Tax Implications on Crypto Trading in India. Latest Updates!
Let’s start with the basics. What is cryptocurrency?
In simple words, cryptocurrency is digital money.
Compared to real money, it is thought to be safer. Cryptography is a process used by cryptocurrencies to protect their transactions. To put it simply, cryptography is a technique for encoding understandable data in difficult-to-decipher codes. A subclass of virtual money, alternative currencies, and digital currencies are referred to as cryptocurrencies.
Although there is no regulation of cryptocurrencies in India, the government indicated in Budget 2022 that income from cryptocurrency transactions will be subject to a flat tax of 30% and a tax-deducted source (TDS) of 1%.
The RBI believes it must be prohibited. It has been unambiguous in its opinion. The government feels that it needs to be taxed until a law is created around it.
The government is currently working on an integrated solution for crypto assets, so indirect tax on crypto in India may be enforced shortly.
According to the latest report, defining these guidelines would stop any income loss to the exchequer caused by a lack of understanding regarding the actual character of these assets. The report also stated, citing sources acquainted with the process, that GST rates for cryptocurrency may range from 18 to 28%.
Changes In the Current Tax System On The Implications of GST on Crypto
The government assesses a 30% income tax on the capital gains earned from virtual assets, including cryptos, and it also applies a 1% TDS when purchasing them. In contrast to taxable income and TDS, which come under the direct tax group, if GST is applied to cryptos, the government will apply an indirect tax on this asset.
Direct tax or income tax seems to be the only tax system currently applicable to cryptocurrencies. Our direct income includes the direct tax rate of 30% currently levied on “Income from Crypto Assets.”
The GST, in contrast, is an indirect tax that is levied on the purchase or sale of products and services, and it is exclusively owed by consumers. So, the existing direct tax system will continue even if cryptocurrency is included in the scope of the GST.
What Happens to Crypto Transactions When the GST Regime is Introduced?
The future treatment of cryptocurrency transactions won’t be clear until the government releases new tax regulations for them. According to the GST law, “goods” include, among other things, all transferable property types excluding cash and securities.
Digital assets are still not considered “money” under GST since “money” is defined as “recognized currency or international currency accepted by the RBI.” Additionally, digital tokens do not meet the definition of “security” as it is used under GST law.
Crypto will be regarded as a “good” and subject to GST at the determined rate if it is taxed on the total or net value of the transaction. Any service costs or transaction costs for the exchange of cryptocurrency will apply to the established rate of GST if it is imposed on the processing fees.
What Effect Will This Have on Crypto Trading in India?
Investor enthusiasm has already been weakened by the direct tax on crypto in India, and the introduction of GST will make that situation worse.
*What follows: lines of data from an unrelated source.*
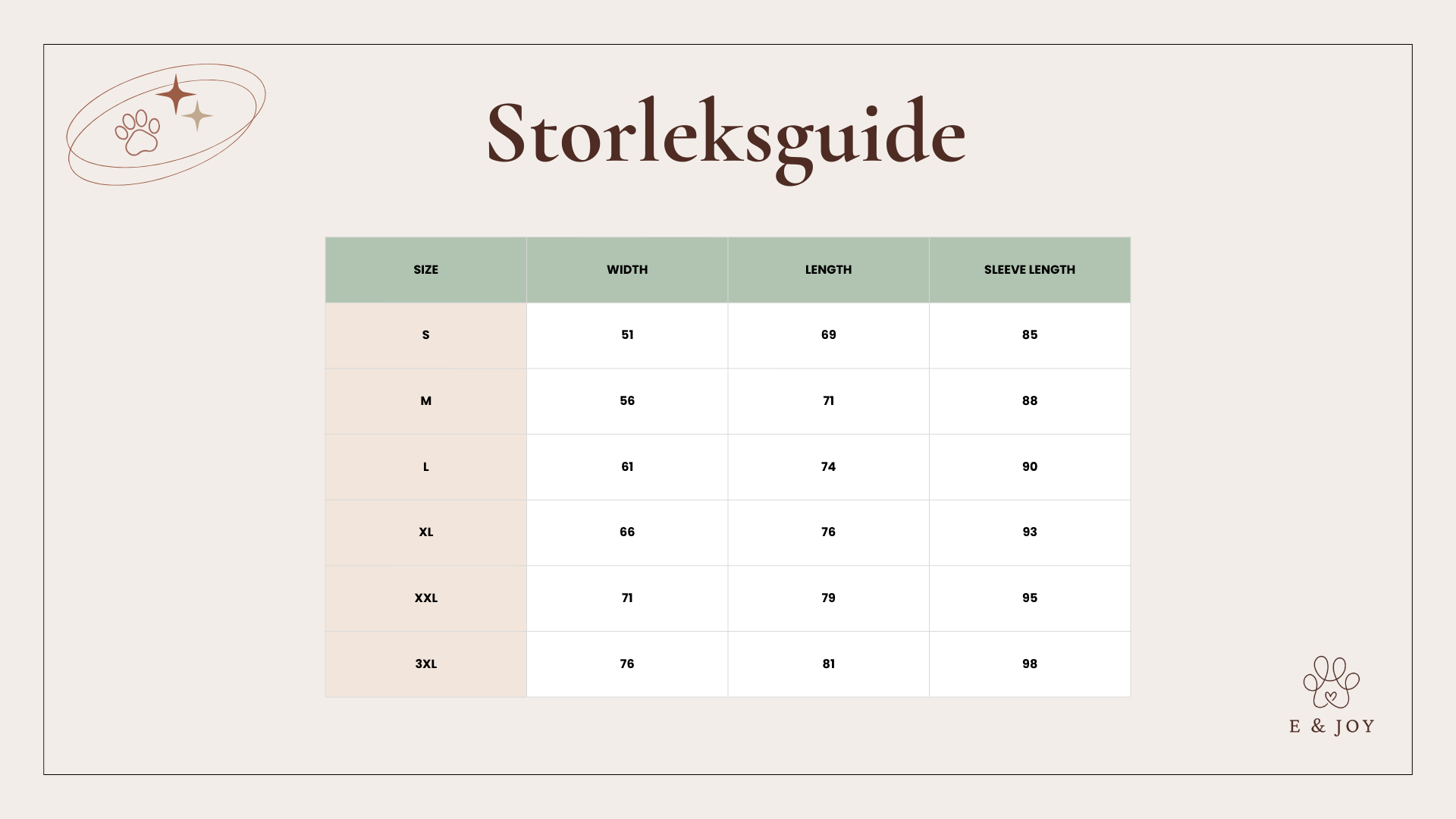Pick the XL size row label
This screenshot has width=1456, height=819.
(x=425, y=532)
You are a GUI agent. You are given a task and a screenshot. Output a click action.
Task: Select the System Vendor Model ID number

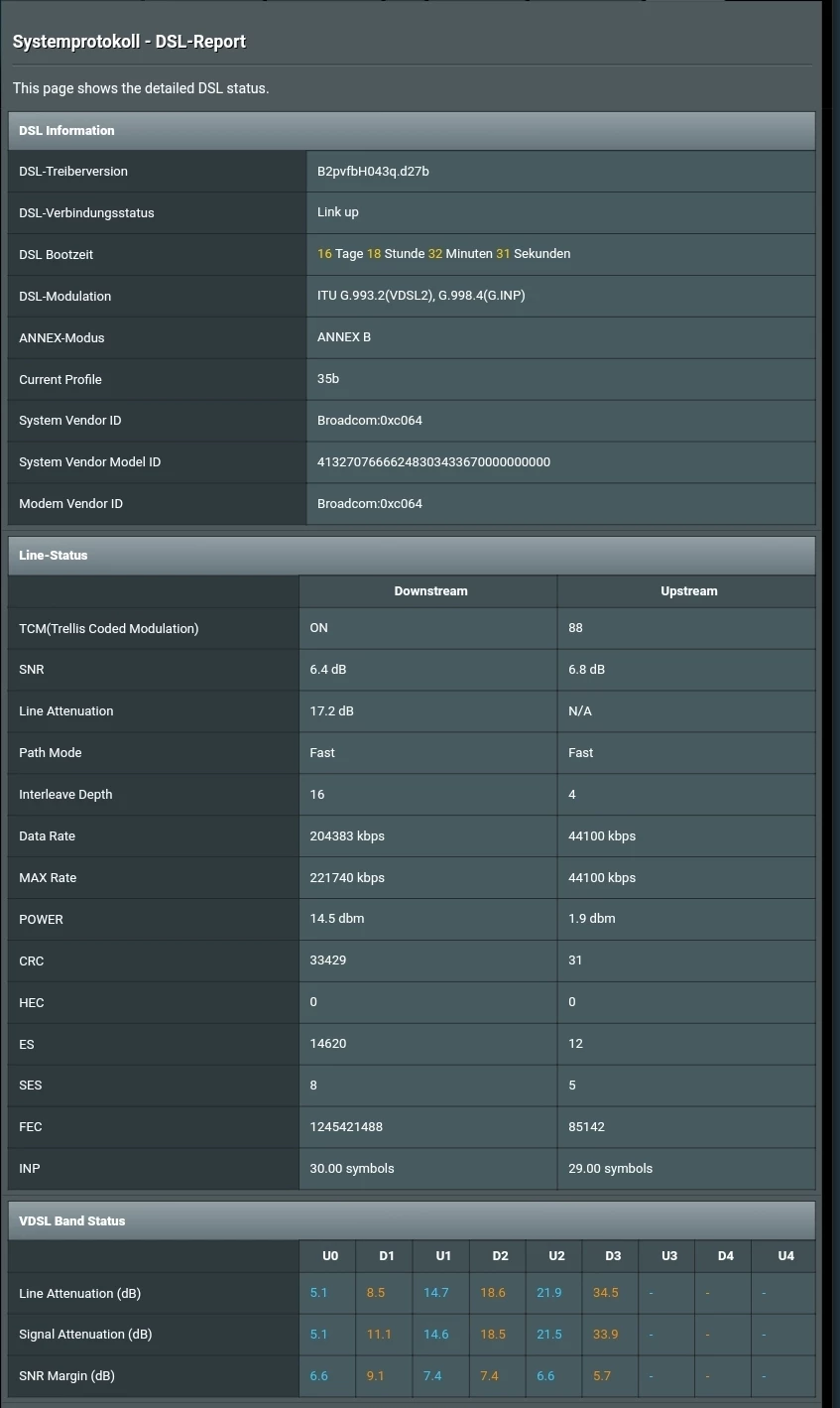tap(433, 461)
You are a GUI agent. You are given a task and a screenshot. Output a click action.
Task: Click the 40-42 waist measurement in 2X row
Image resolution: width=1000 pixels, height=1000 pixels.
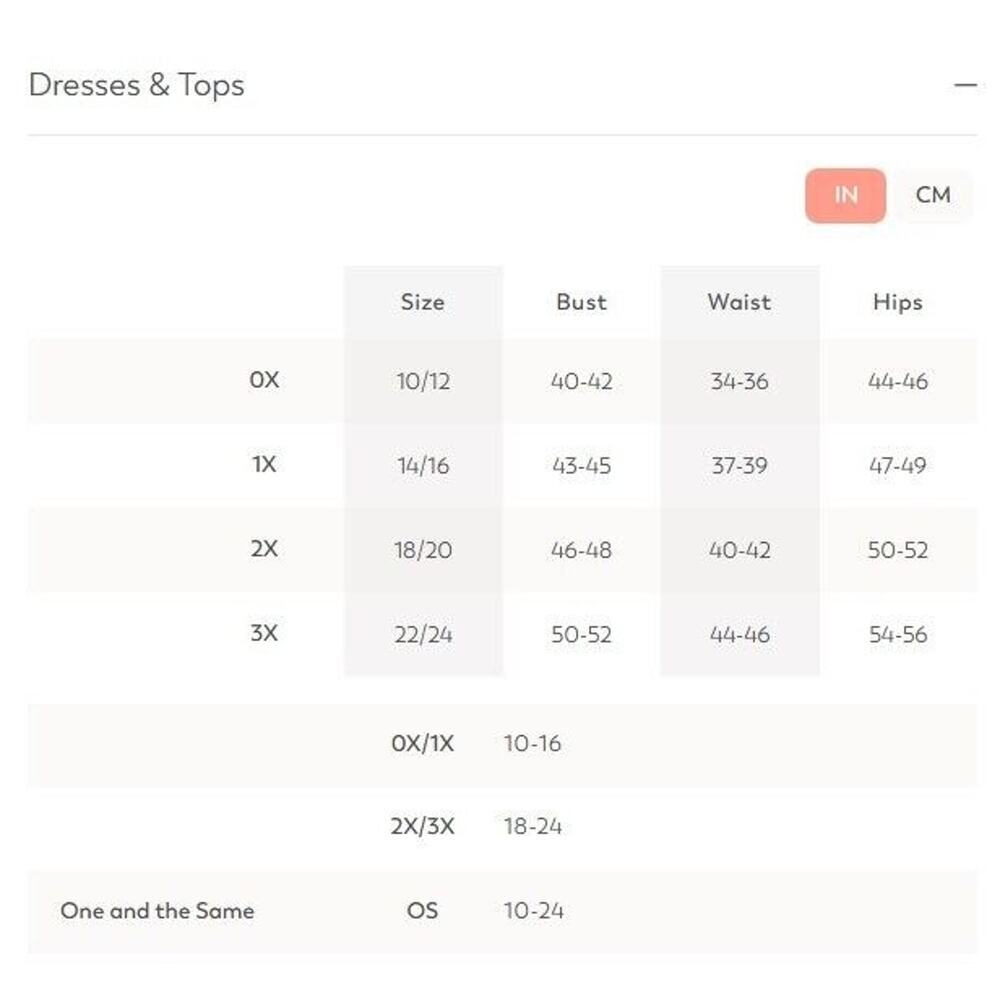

In addition, the decision to tax cryptocurrency is sure to allay investor concerns over a permanent ban on cryptocurrency transactions in the country.
The volume of trading on all markets would decrease under such a regime, and merchants would switch to foreign exchanges instead, which are not regulated by the Indian government. Additionally, users would try to transfer their cryptocurrency holdings from exchanges to personal wallets. It may potentially lead to a direct link between decentralized exchanges and clients for value-added services.
The trading of cryptocurrencies is anticipated to grow more problematic as a result of exchanges’ need to keep accurate records of their clients to be able to deal with them on time.
The implementation of the GST regime will make cryptocurrency trading very difficult. The sorts of traders who must charge GST and those who do not will be specified by legislation. Additionally, there may be groups of traders who are eligible for input tax credits for the GST paid on purchases of cryptocurrencies and those who are not.